* WORK INSTRUCTION *
Would you restate the entries below exactly, keeping every line?

Start of Block

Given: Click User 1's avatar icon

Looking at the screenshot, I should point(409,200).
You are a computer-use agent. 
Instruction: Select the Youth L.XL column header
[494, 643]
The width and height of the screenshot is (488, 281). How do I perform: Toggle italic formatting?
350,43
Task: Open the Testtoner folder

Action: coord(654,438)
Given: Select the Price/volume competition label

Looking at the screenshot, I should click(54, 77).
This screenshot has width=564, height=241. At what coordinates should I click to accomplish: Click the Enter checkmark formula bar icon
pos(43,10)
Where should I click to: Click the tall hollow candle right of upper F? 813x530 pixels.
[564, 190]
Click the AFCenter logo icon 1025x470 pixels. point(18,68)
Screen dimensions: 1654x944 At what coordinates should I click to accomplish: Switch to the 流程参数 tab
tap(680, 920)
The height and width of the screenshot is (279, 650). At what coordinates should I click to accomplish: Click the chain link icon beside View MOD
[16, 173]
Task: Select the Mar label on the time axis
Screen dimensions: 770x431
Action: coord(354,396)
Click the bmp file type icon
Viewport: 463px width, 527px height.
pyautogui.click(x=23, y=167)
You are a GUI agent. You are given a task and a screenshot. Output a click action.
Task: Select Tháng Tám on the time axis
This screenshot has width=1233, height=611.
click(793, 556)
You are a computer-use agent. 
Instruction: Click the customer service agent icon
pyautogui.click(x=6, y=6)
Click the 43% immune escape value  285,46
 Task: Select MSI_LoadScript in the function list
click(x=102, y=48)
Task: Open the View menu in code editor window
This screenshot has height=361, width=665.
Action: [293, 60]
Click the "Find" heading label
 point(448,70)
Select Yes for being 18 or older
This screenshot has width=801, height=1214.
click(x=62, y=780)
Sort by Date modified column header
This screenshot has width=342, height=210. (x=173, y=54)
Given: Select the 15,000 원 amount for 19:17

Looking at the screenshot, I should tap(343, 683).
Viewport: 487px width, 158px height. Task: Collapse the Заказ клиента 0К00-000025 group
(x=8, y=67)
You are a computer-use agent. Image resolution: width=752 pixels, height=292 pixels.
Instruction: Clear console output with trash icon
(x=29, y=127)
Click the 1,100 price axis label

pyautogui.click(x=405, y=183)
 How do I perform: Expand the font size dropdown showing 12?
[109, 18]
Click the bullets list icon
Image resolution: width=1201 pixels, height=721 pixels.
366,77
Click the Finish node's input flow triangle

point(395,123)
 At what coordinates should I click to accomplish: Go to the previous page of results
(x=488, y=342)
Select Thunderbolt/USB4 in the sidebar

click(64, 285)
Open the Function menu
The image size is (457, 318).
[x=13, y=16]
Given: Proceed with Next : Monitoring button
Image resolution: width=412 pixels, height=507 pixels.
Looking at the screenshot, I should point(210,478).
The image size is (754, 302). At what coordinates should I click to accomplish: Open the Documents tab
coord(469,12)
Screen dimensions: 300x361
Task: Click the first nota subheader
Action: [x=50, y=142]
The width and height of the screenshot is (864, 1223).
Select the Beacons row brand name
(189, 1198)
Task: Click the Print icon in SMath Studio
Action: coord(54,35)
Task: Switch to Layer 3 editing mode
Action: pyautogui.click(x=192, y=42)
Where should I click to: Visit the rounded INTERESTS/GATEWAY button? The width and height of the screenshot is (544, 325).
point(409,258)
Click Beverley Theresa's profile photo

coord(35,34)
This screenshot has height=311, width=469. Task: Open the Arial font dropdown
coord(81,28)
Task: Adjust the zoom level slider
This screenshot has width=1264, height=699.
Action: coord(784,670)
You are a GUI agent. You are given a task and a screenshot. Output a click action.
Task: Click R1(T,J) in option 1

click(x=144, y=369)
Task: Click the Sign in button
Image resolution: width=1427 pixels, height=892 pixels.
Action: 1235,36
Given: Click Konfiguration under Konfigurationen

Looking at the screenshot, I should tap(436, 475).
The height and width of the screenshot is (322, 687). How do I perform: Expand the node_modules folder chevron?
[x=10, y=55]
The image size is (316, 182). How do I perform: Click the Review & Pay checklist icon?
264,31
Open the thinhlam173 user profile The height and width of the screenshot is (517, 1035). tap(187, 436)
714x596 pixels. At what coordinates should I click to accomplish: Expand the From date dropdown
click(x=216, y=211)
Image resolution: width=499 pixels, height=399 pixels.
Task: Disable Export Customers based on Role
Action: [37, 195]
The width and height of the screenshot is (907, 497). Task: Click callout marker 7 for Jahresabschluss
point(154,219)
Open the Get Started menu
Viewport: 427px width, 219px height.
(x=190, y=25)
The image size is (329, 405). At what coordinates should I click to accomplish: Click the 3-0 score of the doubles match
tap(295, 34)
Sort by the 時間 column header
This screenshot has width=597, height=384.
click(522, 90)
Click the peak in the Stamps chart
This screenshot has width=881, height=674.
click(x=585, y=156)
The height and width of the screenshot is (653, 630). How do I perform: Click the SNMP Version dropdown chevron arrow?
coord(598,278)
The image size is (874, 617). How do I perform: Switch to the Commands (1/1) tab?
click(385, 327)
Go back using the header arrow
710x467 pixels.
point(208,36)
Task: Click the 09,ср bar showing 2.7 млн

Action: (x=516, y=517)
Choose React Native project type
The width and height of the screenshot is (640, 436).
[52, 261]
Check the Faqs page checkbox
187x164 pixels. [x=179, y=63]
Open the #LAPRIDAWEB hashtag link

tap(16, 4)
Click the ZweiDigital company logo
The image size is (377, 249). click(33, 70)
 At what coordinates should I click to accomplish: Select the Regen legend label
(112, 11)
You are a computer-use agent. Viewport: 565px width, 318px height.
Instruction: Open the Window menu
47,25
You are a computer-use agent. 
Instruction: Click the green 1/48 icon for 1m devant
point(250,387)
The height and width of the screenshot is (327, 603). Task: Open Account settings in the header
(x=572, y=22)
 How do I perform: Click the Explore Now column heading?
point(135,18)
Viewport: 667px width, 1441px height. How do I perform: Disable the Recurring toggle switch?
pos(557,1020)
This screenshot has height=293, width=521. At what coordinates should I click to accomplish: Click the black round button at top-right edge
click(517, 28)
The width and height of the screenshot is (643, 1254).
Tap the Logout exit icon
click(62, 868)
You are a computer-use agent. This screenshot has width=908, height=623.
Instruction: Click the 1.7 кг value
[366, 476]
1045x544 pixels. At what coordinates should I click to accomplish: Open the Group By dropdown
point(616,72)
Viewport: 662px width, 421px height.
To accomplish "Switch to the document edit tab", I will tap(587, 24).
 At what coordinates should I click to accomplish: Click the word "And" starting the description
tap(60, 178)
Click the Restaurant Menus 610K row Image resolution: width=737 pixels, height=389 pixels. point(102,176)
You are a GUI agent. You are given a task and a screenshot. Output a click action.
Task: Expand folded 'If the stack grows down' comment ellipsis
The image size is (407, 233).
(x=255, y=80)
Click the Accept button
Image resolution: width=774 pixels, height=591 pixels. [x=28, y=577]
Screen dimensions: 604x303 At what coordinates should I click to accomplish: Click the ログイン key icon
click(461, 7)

End of Block

* FINAL ANSWER *
Given: Click User 1's avatar icon

Looking at the screenshot, I should point(409,200).
You are a computer-use agent. 
Instruction: Select the Youth L.XL column header
[494, 643]
The width and height of the screenshot is (488, 281). How do I perform: Toggle italic formatting?
350,43
Task: Open the Testtoner folder

Action: coord(654,438)
Given: Select the Price/volume competition label

Looking at the screenshot, I should click(54, 77).
This screenshot has width=564, height=241. At what coordinates should I click to accomplish: Click the Enter checkmark formula bar icon
pos(43,10)
Where should I click to: Click the tall hollow candle right of upper F? 813x530 pixels.
[564, 190]
Click the AFCenter logo icon 1025x470 pixels. point(18,68)
Screen dimensions: 1654x944 At what coordinates should I click to accomplish: Switch to the 流程参数 tab
tap(680, 920)
The height and width of the screenshot is (279, 650). At what coordinates should I click to accomplish: Click the chain link icon beside View MOD
[16, 173]
Task: Select the Mar label on the time axis
Screen dimensions: 770x431
Action: coord(354,396)
Click the bmp file type icon
Viewport: 463px width, 527px height.
pyautogui.click(x=23, y=167)
You are a GUI agent. You are given a task and a screenshot. Output a click action.
Task: Select Tháng Tám on the time axis
This screenshot has width=1233, height=611.
click(793, 556)
You are a computer-use agent. 
Instruction: Click the customer service agent icon
pyautogui.click(x=6, y=6)
Click the 43% immune escape value  285,46
 Task: Select MSI_LoadScript in the function list
click(x=102, y=48)
Task: Open the View menu in code editor window
This screenshot has height=361, width=665.
Action: [293, 60]
Click the "Find" heading label
 point(448,70)
Select Yes for being 18 or older
This screenshot has width=801, height=1214.
click(x=62, y=780)
Sort by Date modified column header
This screenshot has width=342, height=210. (x=173, y=54)
Given: Select the 15,000 원 amount for 19:17

Looking at the screenshot, I should tap(343, 683).
Viewport: 487px width, 158px height. Task: Collapse the Заказ клиента 0К00-000025 group
(x=8, y=67)
You are a computer-use agent. Image resolution: width=752 pixels, height=292 pixels.
Instruction: Clear console output with trash icon
(x=29, y=127)
Click the 1,100 price axis label

pyautogui.click(x=405, y=183)
 How do I perform: Expand the font size dropdown showing 12?
[109, 18]
Click the bullets list icon
Image resolution: width=1201 pixels, height=721 pixels.
366,77
Click the Finish node's input flow triangle

point(395,123)
 At what coordinates should I click to accomplish: Go to the previous page of results
(x=488, y=342)
Select Thunderbolt/USB4 in the sidebar

click(64, 285)
Open the Function menu
The image size is (457, 318).
[x=13, y=16]
Given: Proceed with Next : Monitoring button
Image resolution: width=412 pixels, height=507 pixels.
Looking at the screenshot, I should point(210,478).
The image size is (754, 302). At what coordinates should I click to accomplish: Open the Documents tab
coord(469,12)
Screen dimensions: 300x361
Task: Click the first nota subheader
Action: [x=50, y=142]
The width and height of the screenshot is (864, 1223).
Select the Beacons row brand name
(189, 1198)
Task: Click the Print icon in SMath Studio
Action: coord(54,35)
Task: Switch to Layer 3 editing mode
Action: pyautogui.click(x=192, y=42)
Where should I click to: Visit the rounded INTERESTS/GATEWAY button? The width and height of the screenshot is (544, 325).
point(409,258)
Click Beverley Theresa's profile photo

coord(35,34)
This screenshot has height=311, width=469. Task: Open the Arial font dropdown
coord(81,28)
Task: Adjust the zoom level slider
This screenshot has width=1264, height=699.
Action: coord(784,670)
You are a GUI agent. You are given a task and a screenshot. Output a click action.
Task: Click R1(T,J) in option 1

click(x=144, y=369)
Task: Click the Sign in button
Image resolution: width=1427 pixels, height=892 pixels.
Action: 1235,36
Given: Click Konfiguration under Konfigurationen

Looking at the screenshot, I should tap(436, 475).
The height and width of the screenshot is (322, 687). How do I perform: Expand the node_modules folder chevron?
[x=10, y=55]
The image size is (316, 182). How do I perform: Click the Review & Pay checklist icon?
264,31
Open the thinhlam173 user profile The height and width of the screenshot is (517, 1035). tap(187, 436)
714x596 pixels. At what coordinates should I click to accomplish: Expand the From date dropdown
click(x=216, y=211)
Image resolution: width=499 pixels, height=399 pixels.
Task: Disable Export Customers based on Role
Action: [37, 195]
The width and height of the screenshot is (907, 497). Task: Click callout marker 7 for Jahresabschluss
point(154,219)
Open the Get Started menu
Viewport: 427px width, 219px height.
(x=190, y=25)
The image size is (329, 405). At what coordinates should I click to accomplish: Click the 3-0 score of the doubles match
tap(295, 34)
Sort by the 時間 column header
This screenshot has width=597, height=384.
click(522, 90)
Click the peak in the Stamps chart
This screenshot has width=881, height=674.
click(x=585, y=156)
The height and width of the screenshot is (653, 630). How do I perform: Click the SNMP Version dropdown chevron arrow?
coord(598,278)
The image size is (874, 617). How do I perform: Switch to the Commands (1/1) tab?
click(385, 327)
Go back using the header arrow
710x467 pixels.
point(208,36)
Task: Click the 09,ср bar showing 2.7 млн

Action: (x=516, y=517)
Choose React Native project type
The width and height of the screenshot is (640, 436).
[52, 261]
Check the Faqs page checkbox
187x164 pixels. [x=179, y=63]
Open the #LAPRIDAWEB hashtag link

tap(16, 4)
Click the ZweiDigital company logo
The image size is (377, 249). click(33, 70)
 At what coordinates should I click to accomplish: Select the Regen legend label
(112, 11)
You are a computer-use agent. Viewport: 565px width, 318px height.
Instruction: Open the Window menu
47,25
You are a computer-use agent. 
Instruction: Click the green 1/48 icon for 1m devant
point(250,387)
The height and width of the screenshot is (327, 603). Task: Open Account settings in the header
(x=572, y=22)
 How do I perform: Click the Explore Now column heading?
point(135,18)
Viewport: 667px width, 1441px height. How do I perform: Disable the Recurring toggle switch?
pos(557,1020)
This screenshot has height=293, width=521. At what coordinates should I click to accomplish: Click the black round button at top-right edge
click(517, 28)
The width and height of the screenshot is (643, 1254).
Tap the Logout exit icon
click(62, 868)
You are a computer-use agent. This screenshot has width=908, height=623.
Instruction: Click the 1.7 кг value
[366, 476]
1045x544 pixels. At what coordinates should I click to accomplish: Open the Group By dropdown
point(616,72)
Viewport: 662px width, 421px height.
To accomplish "Switch to the document edit tab", I will tap(587, 24).
 At what coordinates should I click to accomplish: Click the word "And" starting the description
tap(60, 178)
Click the Restaurant Menus 610K row Image resolution: width=737 pixels, height=389 pixels. point(102,176)
You are a GUI agent. You are given a task and a screenshot. Output a click action.
Task: Expand folded 'If the stack grows down' comment ellipsis
The image size is (407, 233).
(x=255, y=80)
Click the Accept button
Image resolution: width=774 pixels, height=591 pixels. [x=28, y=577]
Screen dimensions: 604x303 At what coordinates should I click to accomplish: Click the ログイン key icon
click(461, 7)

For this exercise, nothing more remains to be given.